I recently made a comment in an email thread that I decided to respond to here. While I did feel that I personally think this is a great idea, I don’t think that it is a perfect idea.
I think that biracial babies are a great idea. However, I think that they are a flawed idea. I do not think that race should be the determining factor in who is born to a family. I think that the fact that a person is biracial simply means that they happen to be from a certain area, which itself is only determined by the mother’s parents. So, in my opinion, it is better to have a biracial family than a non-biracial family.
Race isn’t the only reason for the existence of a family, of course. But race is more of a factor than you would think. For instance, the US census asks only race and ethnicity, but in reality it is far more than that. So, race is only one part of the equation, and it is by no means the most important part.
So, what are the other factors that make one race more worthy of love and attention than another? It’s not just a matter of a child being a mix of both races. It is also a matter of the child’s ability to adapt to his surroundings. It is better for the child to be from a non-diverse area, where he has a better chance to adapt to his surroundings, than to have a child who is from a diverse area.
For the most part, race is only a factor in what we call “diversity”. Race does not automatically make a person, or a family, or a community, or a person’s community, more or less diverse. It is only the result of numerous factors that make it possible for a person to be “diverse”, as it is usually defined.
If we are truly trying to define diversity, then we must be able to separate the various reasons that different people have diverse race, ethnicity, religion, language, etc. into their own separate categories. Otherwise, we would soon lose our minds.
I used to work in a diverse community, now I don’t. I know that there are people who are black, and white, and Asian, yet they are still not being considered as part of the same group. As far as I know, there is no single race or ethnicity that is universally accepted, so we lose that as a way to define diversity.
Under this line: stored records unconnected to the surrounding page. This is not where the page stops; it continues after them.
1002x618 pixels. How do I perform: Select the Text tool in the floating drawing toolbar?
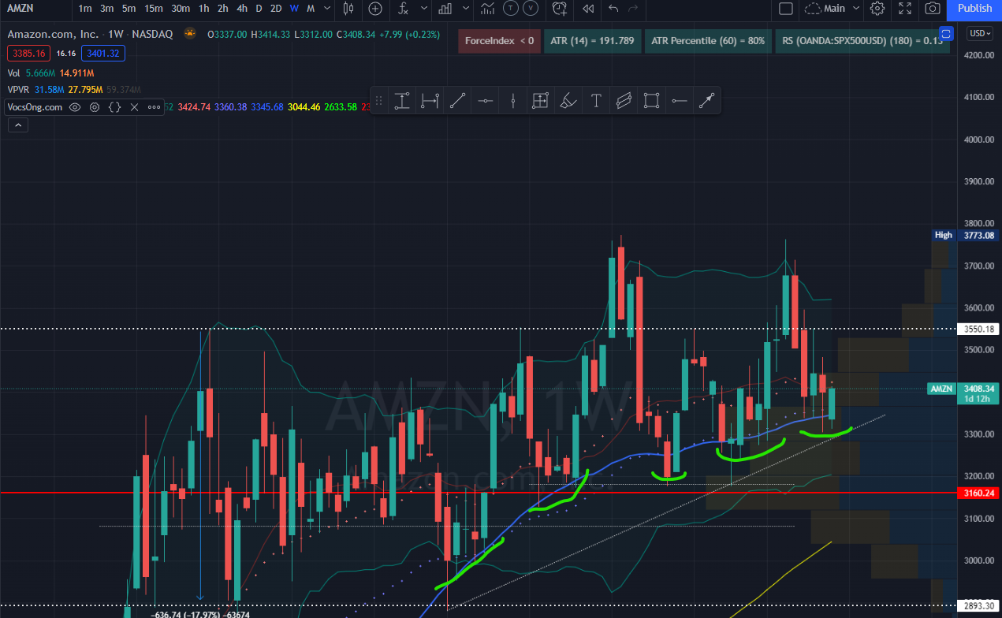coord(596,101)
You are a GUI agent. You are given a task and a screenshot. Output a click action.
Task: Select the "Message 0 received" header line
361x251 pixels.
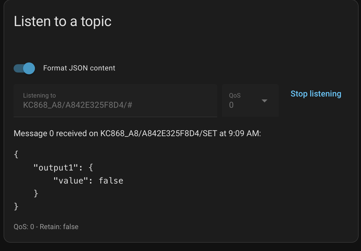pos(137,133)
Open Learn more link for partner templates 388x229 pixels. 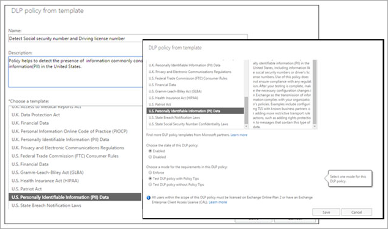coord(239,135)
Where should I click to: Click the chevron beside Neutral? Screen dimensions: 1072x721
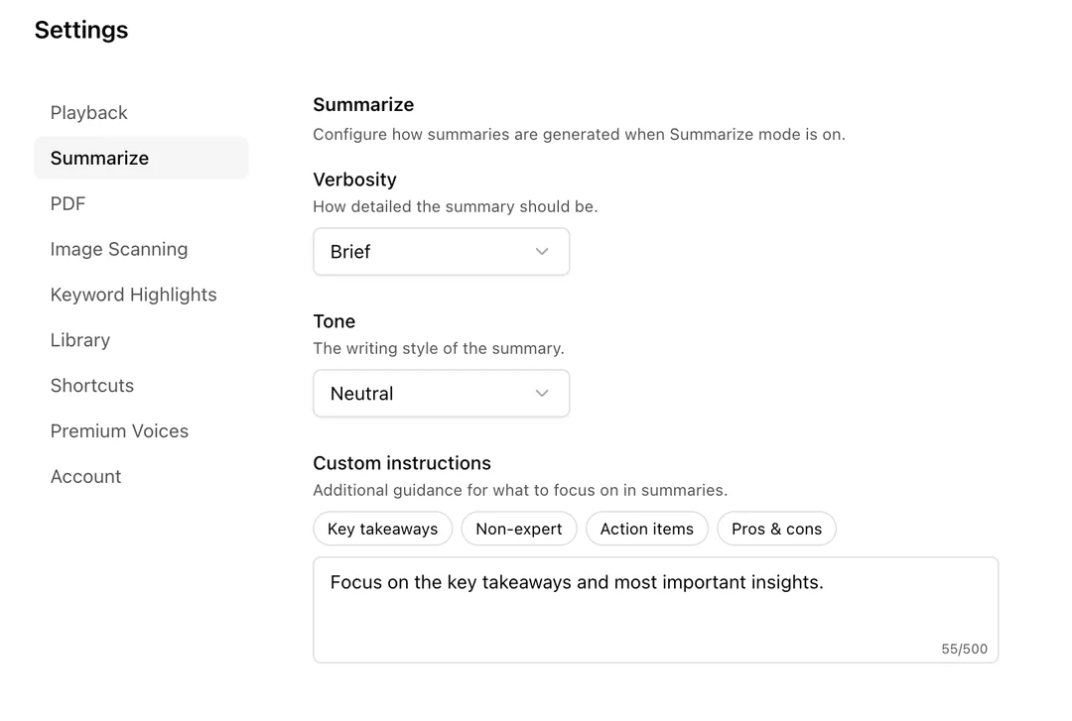coord(542,394)
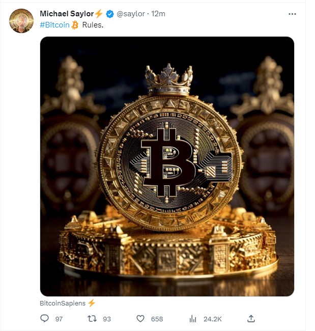Image resolution: width=315 pixels, height=331 pixels.
Task: Open the three-dot more options menu
Action: point(292,14)
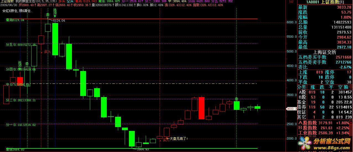353x152 pixels.
Task: Click the 最高6124.04 red resistance line label
Action: (x=15, y=20)
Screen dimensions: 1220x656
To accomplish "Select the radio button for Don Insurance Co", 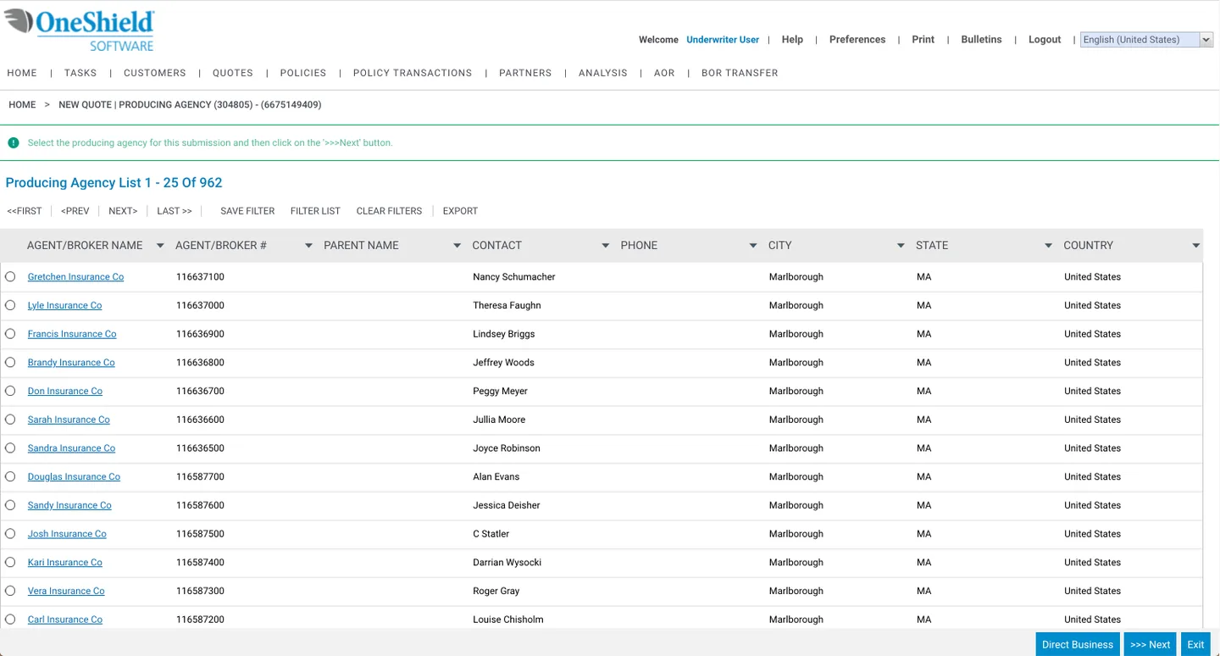I will click(9, 391).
The same way we also lose other ways of defining diversity, like age, gender, sexual orientation, etc.
That’s why we have to start by defining our own categories, and then building bridges to those categories. At the end of the day, we are all the same, regardless of what we look like.
As a team, we make sure that we have our own language, feel good, and build great stories. We also make sure that we don’t become the “we’re from another race” that we seem to have always been and that’s why we build bridges that can make us all feel good. But we also make sure that we have a wide array of fun ways to do these things.
Some stories can be fun, but most stories are more complex, and not all of them are as fun as they look. At the end of the day, we are all the same. The process of building a bridge is a little bit easier than building a website.